Written instruction
Copy the lines below exactly, starting at the one that contains "Tap Android recent apps square button" and ending with the last line, and leave the pictures out of your copy.

****

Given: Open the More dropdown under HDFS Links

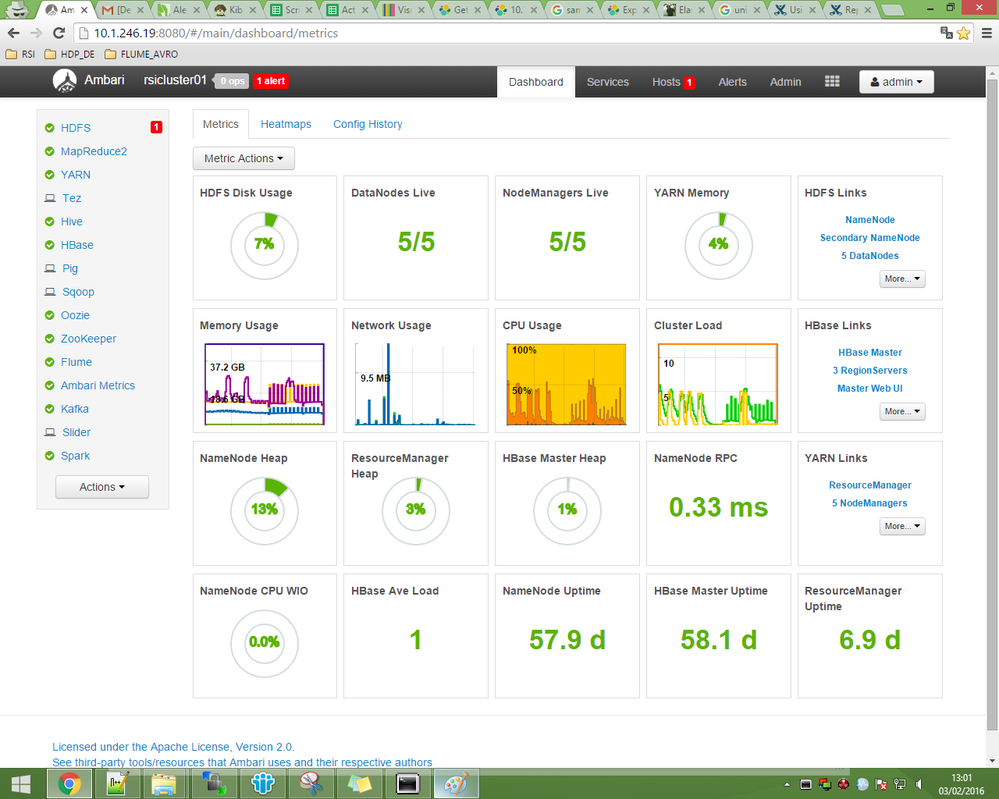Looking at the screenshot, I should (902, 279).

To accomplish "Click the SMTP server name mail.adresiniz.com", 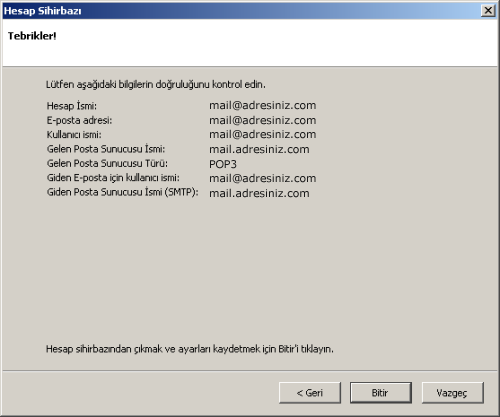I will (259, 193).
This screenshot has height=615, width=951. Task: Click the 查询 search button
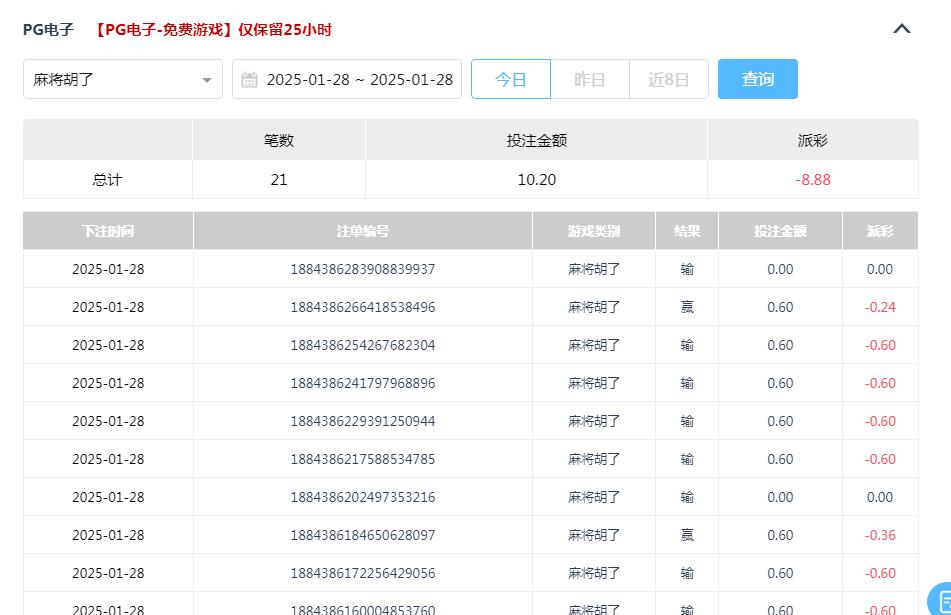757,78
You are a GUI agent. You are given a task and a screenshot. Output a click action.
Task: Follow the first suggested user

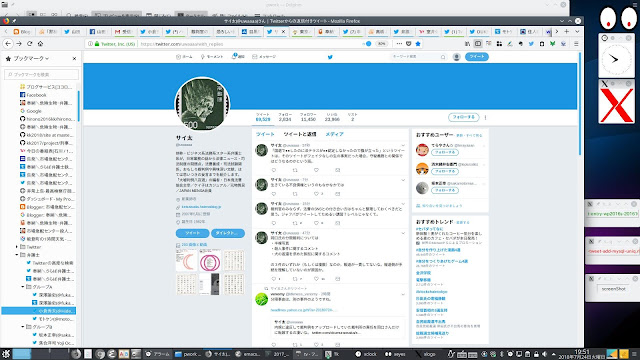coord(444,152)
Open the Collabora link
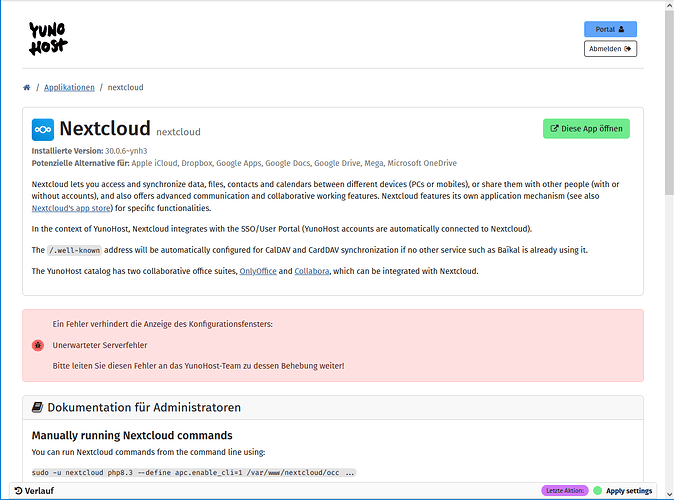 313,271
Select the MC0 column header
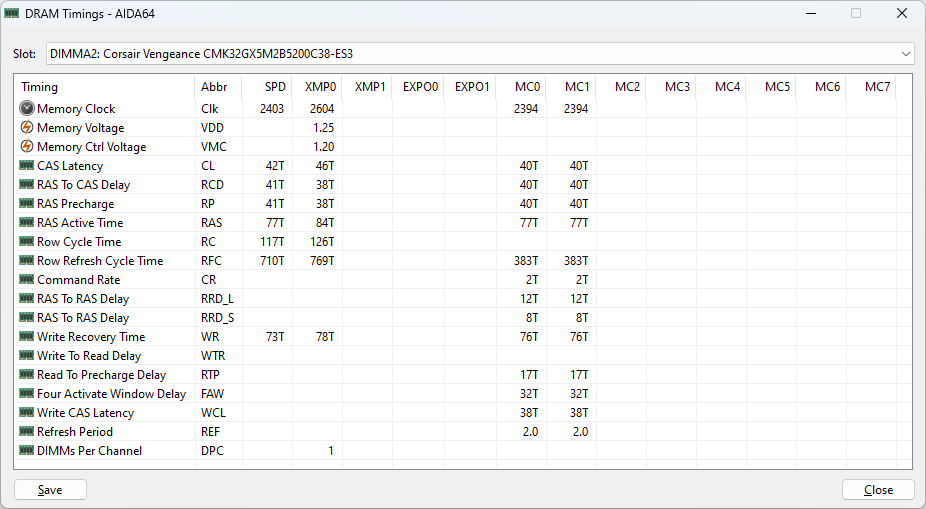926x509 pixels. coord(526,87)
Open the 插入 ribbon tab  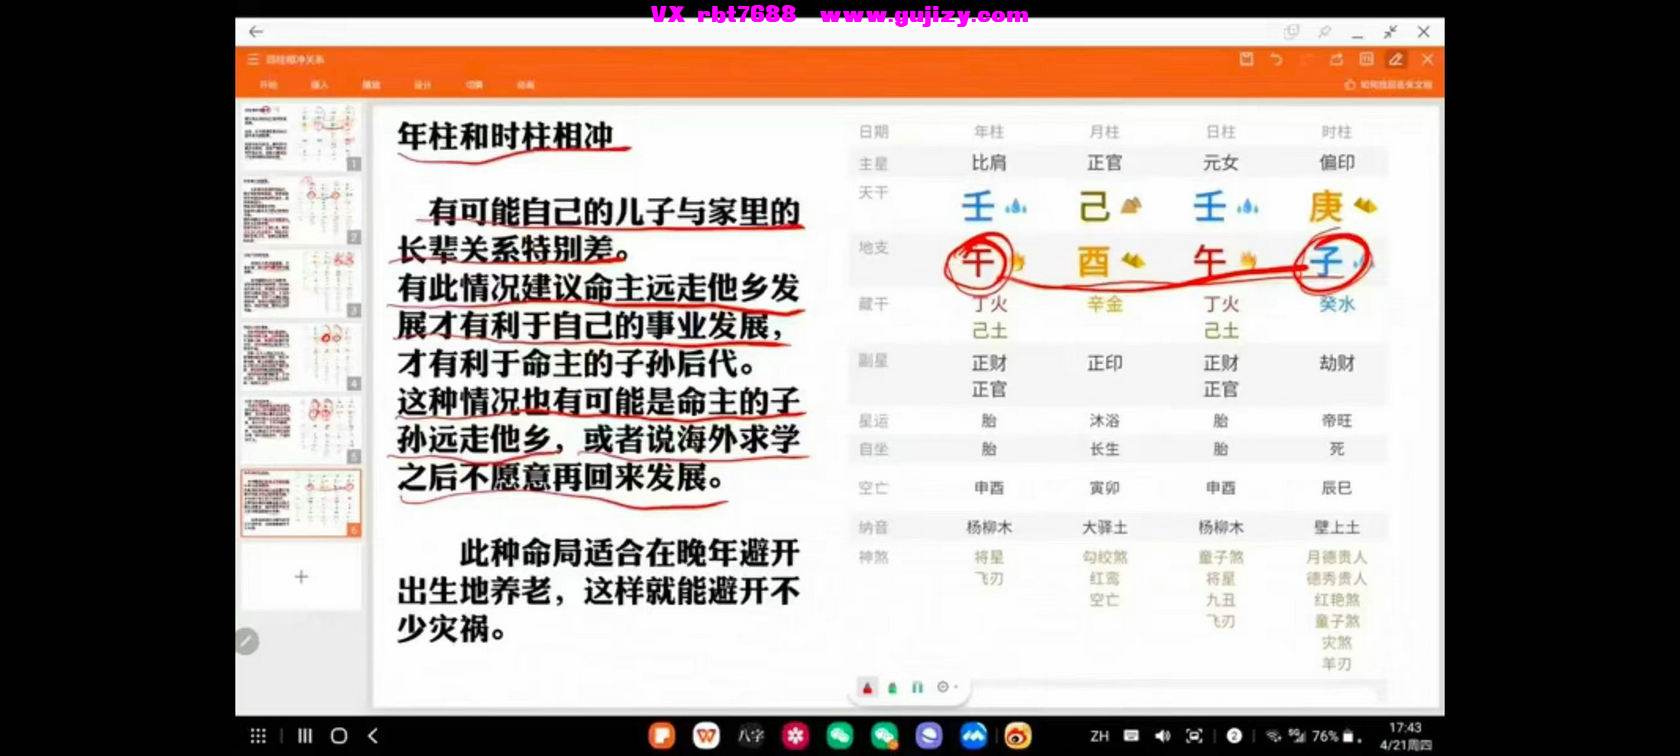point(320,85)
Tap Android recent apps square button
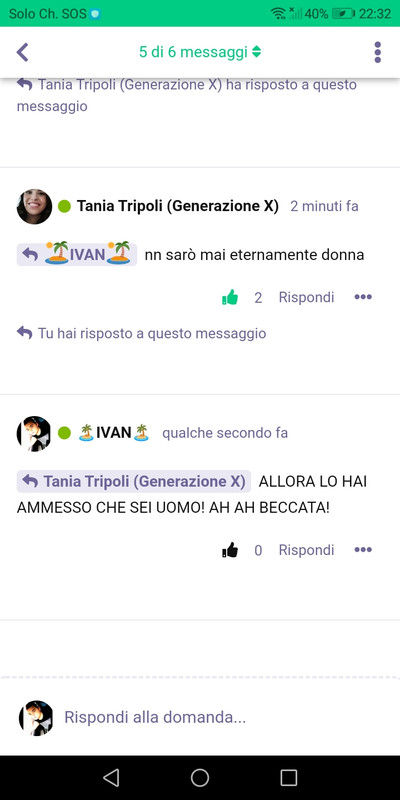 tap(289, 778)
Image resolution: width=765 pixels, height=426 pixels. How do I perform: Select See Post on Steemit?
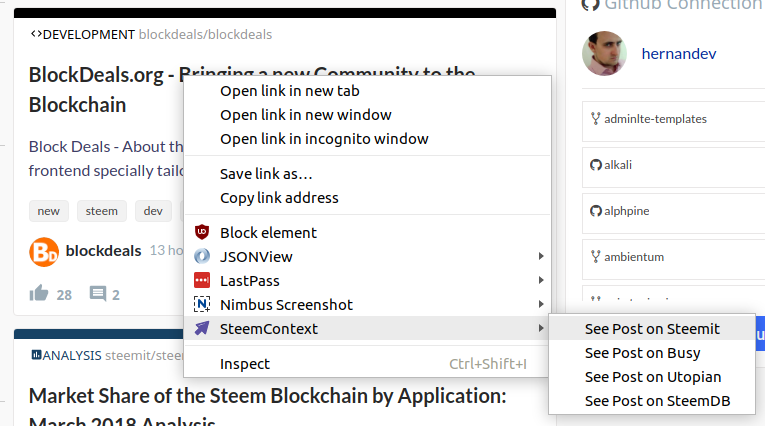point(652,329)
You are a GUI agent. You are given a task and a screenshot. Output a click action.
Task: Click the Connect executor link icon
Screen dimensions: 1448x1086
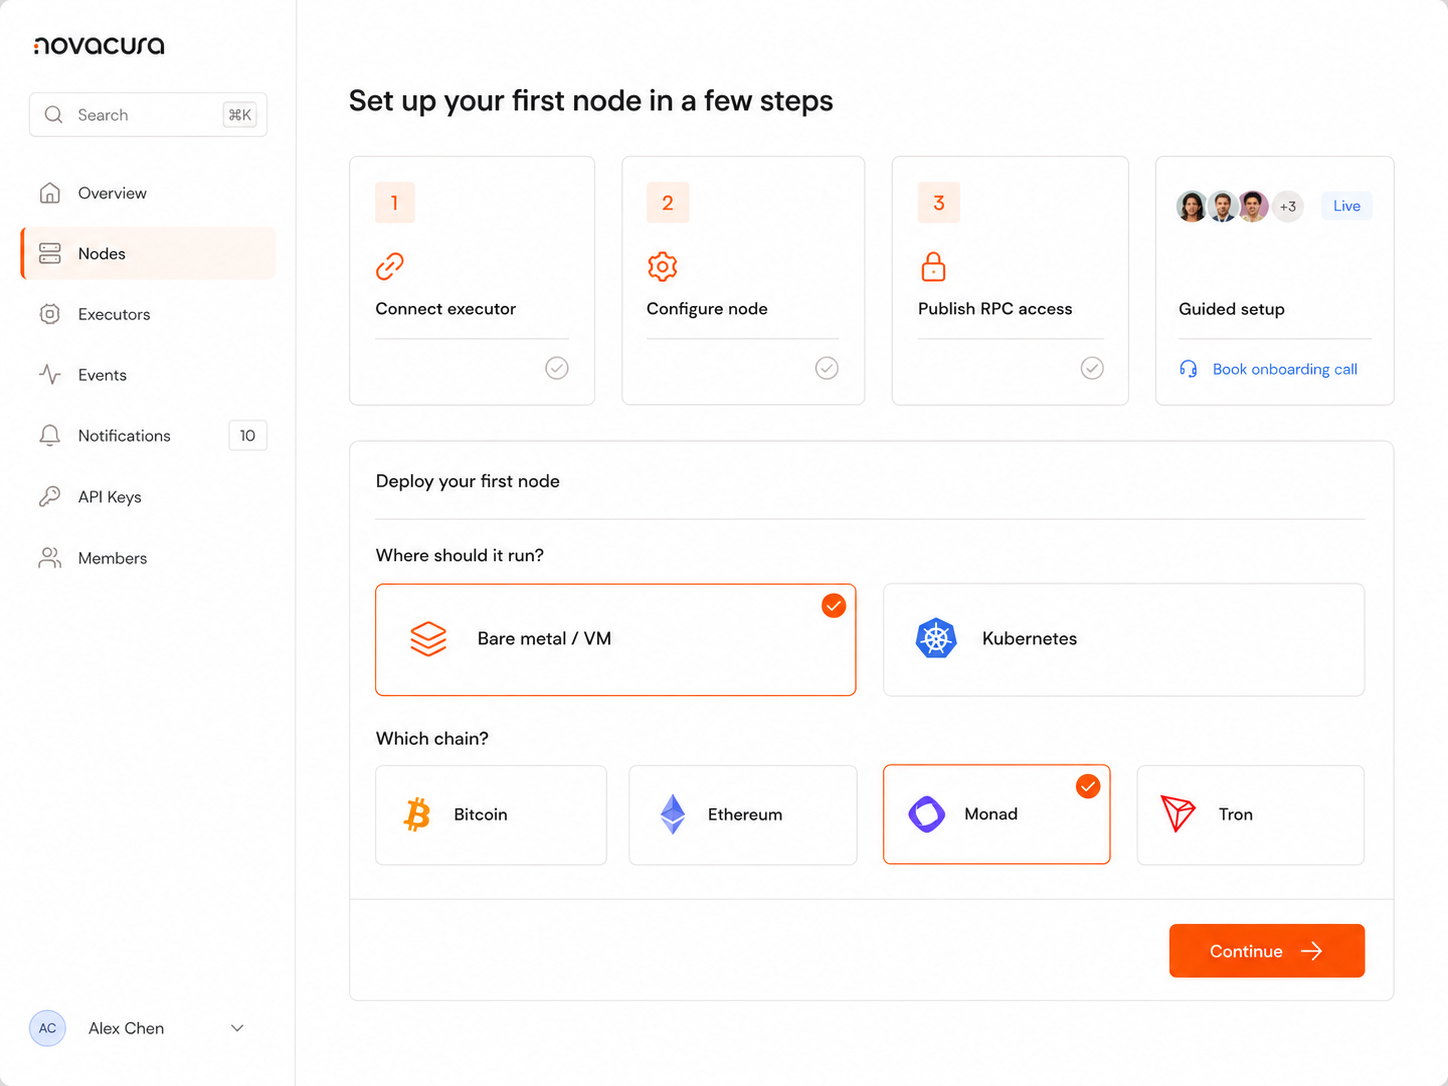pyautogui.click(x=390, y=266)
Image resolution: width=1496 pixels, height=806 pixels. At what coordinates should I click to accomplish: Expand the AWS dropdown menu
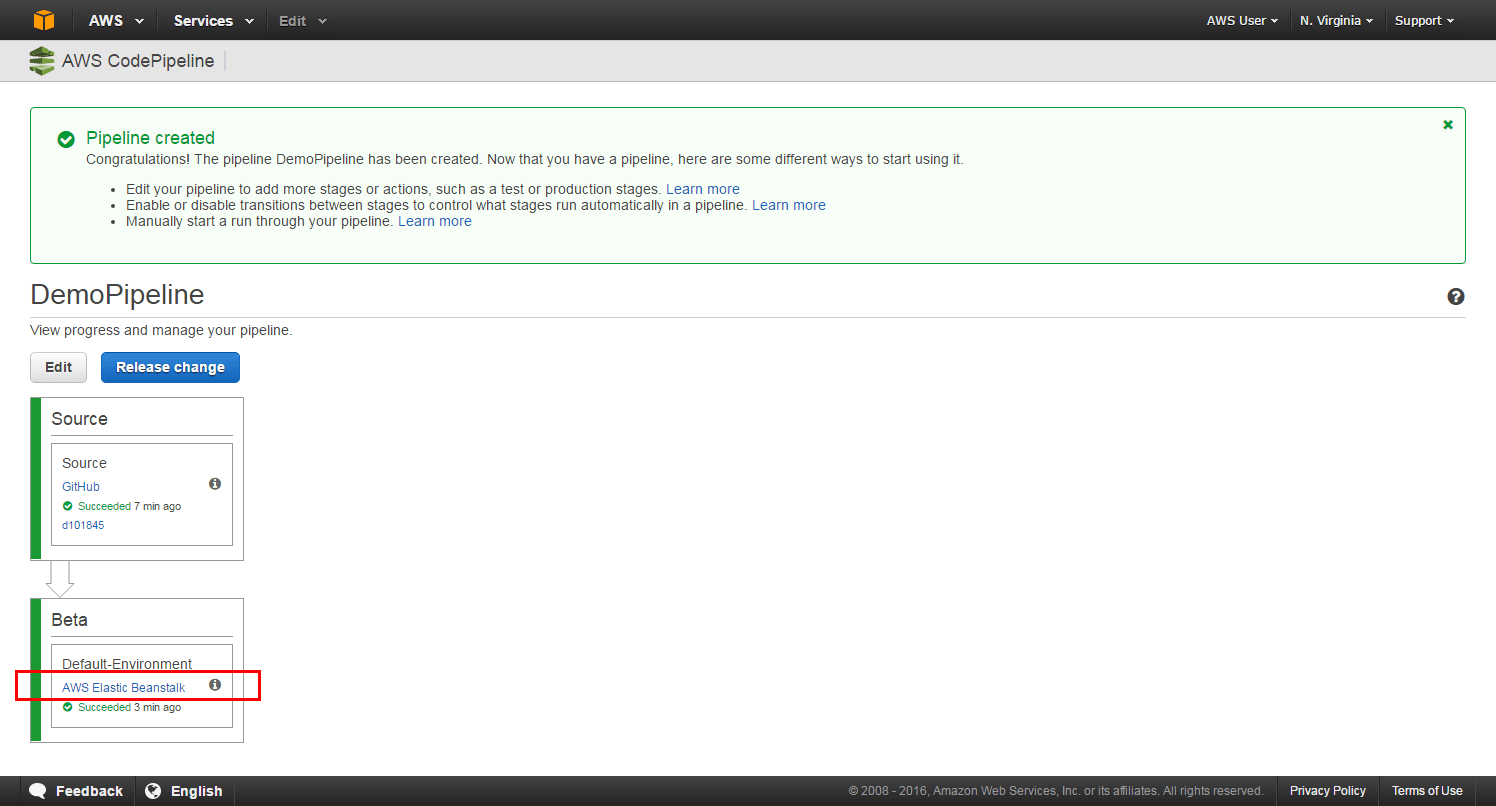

****

Finished task
Tap Android recent apps square button
 tap(289, 778)
Image resolution: width=765 pixels, height=426 pixels. How do I perform: Select See Post on Steemit?
point(652,329)
You are a GUI agent. You are given a task and a screenshot. Output a click action.
Task: Click the Connect executor link icon
Screen dimensions: 1448x1086
pyautogui.click(x=390, y=266)
Image resolution: width=1496 pixels, height=806 pixels. At what coordinates should I click to accomplish: Expand the AWS dropdown menu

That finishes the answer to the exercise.